The advisory asks states to integrate air-pollution risks into climate and health action plans, to designate sentinel hospitals to track pollution-related illness, to prepare facilities for seasonal spikes, and to strengthen respiratory care. This framing reveals the limits of how the health system is being imagined.

Health facilities and staff are framed as responders. They monitor, they treat, and they counsel. However, if the health sector only adapts without becoming a strong institutional voice against polluting industries, weak enforcement and inequitable urban planning, then the underlying drivers of the crisis remain intact.

The advisory sketches a political arrangement in which decisions about air, health, and risk sit firmly in the hands of a small circle of ministries and expert institutions, while everyone else is asked to adjust their lives around those choices.

There is a quiet bargain on offer, with the state giving citizens more information, more warnings and more advisories. In return, citizens are expected to accept that this is how the situation is for now. This is a system that is learning how to live with chronic harm rather than insisting that such harm is intolerable and more importantly, avoidable.

The advisory’s language of solidarity and cooperation, that “…together, we can work towards a healthier, cleaner and more resilient ecosystem…”, hides the fact that people are not equally placed in this crisis.

A family with multiple air purifiers and a worker who must sweep a main road early morning in December do not share the same choices. Yet the advisory speaks to them almost in one breath. That is where the politics lies: in presenting unequal exposure as if it were a shared, neutral condition, while the arrangements that made the air toxic in the first place stay largely untouched.

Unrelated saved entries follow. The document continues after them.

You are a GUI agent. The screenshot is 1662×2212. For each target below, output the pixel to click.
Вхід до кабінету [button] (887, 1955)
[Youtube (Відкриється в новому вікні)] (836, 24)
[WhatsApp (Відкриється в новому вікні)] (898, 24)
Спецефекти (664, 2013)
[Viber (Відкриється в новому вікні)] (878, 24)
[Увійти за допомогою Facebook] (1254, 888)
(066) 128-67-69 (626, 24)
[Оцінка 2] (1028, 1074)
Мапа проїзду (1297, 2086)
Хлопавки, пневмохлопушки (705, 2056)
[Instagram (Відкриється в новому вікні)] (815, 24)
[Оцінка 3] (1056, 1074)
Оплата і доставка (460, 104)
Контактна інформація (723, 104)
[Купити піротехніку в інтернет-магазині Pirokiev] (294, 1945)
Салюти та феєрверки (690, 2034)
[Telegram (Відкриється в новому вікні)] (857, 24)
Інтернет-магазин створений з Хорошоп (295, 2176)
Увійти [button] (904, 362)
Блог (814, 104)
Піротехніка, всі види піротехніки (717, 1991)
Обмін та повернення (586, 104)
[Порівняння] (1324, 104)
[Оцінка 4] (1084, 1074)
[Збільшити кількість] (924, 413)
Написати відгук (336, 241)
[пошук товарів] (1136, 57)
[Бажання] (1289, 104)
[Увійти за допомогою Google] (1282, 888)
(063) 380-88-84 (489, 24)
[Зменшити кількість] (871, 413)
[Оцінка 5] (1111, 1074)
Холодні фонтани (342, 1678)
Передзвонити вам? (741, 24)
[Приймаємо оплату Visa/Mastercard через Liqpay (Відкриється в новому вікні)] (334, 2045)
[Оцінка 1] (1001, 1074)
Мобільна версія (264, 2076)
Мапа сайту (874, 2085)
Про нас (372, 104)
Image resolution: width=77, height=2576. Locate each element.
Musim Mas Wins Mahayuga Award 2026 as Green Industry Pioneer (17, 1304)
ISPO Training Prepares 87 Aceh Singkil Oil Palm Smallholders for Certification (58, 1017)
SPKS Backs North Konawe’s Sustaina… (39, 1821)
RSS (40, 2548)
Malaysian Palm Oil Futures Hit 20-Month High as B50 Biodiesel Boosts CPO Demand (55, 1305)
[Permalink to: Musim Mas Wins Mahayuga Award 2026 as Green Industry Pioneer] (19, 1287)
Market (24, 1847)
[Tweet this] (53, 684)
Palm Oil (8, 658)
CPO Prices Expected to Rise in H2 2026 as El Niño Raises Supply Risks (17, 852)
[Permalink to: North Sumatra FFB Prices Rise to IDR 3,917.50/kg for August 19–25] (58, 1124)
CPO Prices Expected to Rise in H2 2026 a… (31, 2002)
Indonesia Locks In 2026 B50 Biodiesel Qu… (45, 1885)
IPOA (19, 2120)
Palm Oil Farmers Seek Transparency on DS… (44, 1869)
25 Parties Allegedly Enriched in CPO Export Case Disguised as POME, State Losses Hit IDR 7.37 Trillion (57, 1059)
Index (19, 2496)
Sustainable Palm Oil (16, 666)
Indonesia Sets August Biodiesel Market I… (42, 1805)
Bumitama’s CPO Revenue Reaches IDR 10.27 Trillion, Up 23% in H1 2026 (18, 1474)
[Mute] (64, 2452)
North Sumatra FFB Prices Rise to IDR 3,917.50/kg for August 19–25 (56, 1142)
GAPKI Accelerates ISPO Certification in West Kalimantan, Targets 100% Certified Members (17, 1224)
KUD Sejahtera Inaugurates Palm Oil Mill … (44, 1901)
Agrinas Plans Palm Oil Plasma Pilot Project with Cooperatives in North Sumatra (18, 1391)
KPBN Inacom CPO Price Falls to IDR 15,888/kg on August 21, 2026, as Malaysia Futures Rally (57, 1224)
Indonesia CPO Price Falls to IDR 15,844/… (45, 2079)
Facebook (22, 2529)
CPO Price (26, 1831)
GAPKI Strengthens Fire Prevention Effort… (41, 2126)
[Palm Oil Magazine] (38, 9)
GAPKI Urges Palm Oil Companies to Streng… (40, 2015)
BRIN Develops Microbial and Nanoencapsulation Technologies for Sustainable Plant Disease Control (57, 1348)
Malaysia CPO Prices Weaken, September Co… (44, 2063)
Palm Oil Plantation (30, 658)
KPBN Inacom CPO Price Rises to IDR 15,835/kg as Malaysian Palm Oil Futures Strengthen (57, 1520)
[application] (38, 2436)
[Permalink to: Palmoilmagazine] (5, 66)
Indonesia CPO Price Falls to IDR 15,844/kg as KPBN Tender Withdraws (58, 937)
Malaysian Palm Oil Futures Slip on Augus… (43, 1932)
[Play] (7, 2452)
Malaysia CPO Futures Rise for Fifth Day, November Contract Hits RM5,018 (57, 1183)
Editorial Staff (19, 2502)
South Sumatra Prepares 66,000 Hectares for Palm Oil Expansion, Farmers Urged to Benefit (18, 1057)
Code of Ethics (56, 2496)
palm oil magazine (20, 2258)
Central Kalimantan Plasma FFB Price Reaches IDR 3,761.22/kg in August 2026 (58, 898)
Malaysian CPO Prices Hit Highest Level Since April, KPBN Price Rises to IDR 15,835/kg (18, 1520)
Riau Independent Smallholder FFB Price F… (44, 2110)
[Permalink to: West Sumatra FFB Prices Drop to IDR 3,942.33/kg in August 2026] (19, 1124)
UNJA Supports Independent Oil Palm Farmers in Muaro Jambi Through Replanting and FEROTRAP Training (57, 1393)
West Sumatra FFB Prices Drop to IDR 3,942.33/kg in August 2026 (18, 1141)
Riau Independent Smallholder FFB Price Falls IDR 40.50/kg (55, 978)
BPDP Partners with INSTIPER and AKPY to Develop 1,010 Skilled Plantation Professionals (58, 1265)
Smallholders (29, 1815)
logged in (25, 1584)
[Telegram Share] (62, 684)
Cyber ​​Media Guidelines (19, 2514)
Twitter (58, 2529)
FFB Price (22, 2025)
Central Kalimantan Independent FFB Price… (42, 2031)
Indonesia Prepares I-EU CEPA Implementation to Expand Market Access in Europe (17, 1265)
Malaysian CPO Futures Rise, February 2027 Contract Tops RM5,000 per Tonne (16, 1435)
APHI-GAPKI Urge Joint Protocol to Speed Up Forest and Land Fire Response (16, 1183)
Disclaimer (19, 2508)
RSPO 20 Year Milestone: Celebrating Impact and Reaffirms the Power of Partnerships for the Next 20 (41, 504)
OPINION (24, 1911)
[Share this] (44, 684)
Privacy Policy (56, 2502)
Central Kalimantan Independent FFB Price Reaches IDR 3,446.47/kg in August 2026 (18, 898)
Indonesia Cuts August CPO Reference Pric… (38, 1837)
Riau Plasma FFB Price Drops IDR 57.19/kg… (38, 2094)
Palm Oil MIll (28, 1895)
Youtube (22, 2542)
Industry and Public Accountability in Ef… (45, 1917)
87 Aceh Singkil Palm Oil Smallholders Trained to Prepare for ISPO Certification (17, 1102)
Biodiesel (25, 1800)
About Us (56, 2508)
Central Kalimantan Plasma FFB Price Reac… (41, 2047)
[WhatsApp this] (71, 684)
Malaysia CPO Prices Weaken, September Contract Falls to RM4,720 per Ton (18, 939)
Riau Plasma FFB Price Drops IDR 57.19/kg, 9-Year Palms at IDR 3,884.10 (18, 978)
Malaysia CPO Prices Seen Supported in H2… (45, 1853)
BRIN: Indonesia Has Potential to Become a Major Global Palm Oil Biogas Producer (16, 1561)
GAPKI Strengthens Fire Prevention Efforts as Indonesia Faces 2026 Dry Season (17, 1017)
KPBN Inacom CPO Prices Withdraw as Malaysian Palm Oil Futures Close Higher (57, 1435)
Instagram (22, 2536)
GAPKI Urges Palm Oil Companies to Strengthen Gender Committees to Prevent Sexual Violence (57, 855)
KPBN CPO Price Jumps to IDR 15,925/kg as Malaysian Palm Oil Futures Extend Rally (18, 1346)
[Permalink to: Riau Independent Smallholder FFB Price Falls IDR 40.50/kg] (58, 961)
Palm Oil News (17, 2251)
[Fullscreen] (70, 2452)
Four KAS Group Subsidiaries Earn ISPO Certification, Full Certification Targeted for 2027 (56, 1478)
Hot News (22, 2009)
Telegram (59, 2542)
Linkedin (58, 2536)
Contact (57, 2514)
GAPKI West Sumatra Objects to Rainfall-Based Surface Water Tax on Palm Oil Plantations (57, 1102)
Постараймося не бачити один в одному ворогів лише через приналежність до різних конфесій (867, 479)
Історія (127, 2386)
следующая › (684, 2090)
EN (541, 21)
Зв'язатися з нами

What would it mean for the state to respond differently?

It would mean taking the advisory’s recognition of vulnerable groups and following that logic all the way through. If certain segments of the population are at higher risk, then minimum standards for workplace safety, labour protections and access to clean cooking fuels have to become central to air-pollution policy.

The health ministry’s own advisory could explicitly demand that other ministries and state departments act on this evidence, rather than simply stopping at awareness.

It would also require the state and the scientific community to engage with these vulnerable groups as partners to map exposure and think through solutions. Imagine health advisories co-written with those who endure the worst of bad air.

None of this is easy. It is slower than issuing an advisory. But it is also more in line with the idea of a democratic health system that sees people as citizens whose knowledge and experience matter.

I live with chronic obstructive pulmonary disease, the kind of chronic breathlessness that does not wait for a “severe” AQI day to show up. It sits in the chest like a tightness that can be managed and worked around on most days until the air changes.

It is a strange thing to be writing about a public health concern and, at the same time, being reduced to a statistic on an advisory. So, when I read an advisory that tells people like me to “stay indoors” on very polluted days, or to “avoid exertion”, there is a quiet helplessness at play.

There are days when it feels as if the responsibility for survival has been passed down to those of us with broken lungs.

There is still, however, the possibility that our shortness of breath can be a starting point for demanding a politics of air that is less about enduring and more about changing the conditions that made breathing this hard in the first place.

Rishabh Kachroo is an independent researcher working on the public understanding of science and the larger knowledge politics questions that surround it.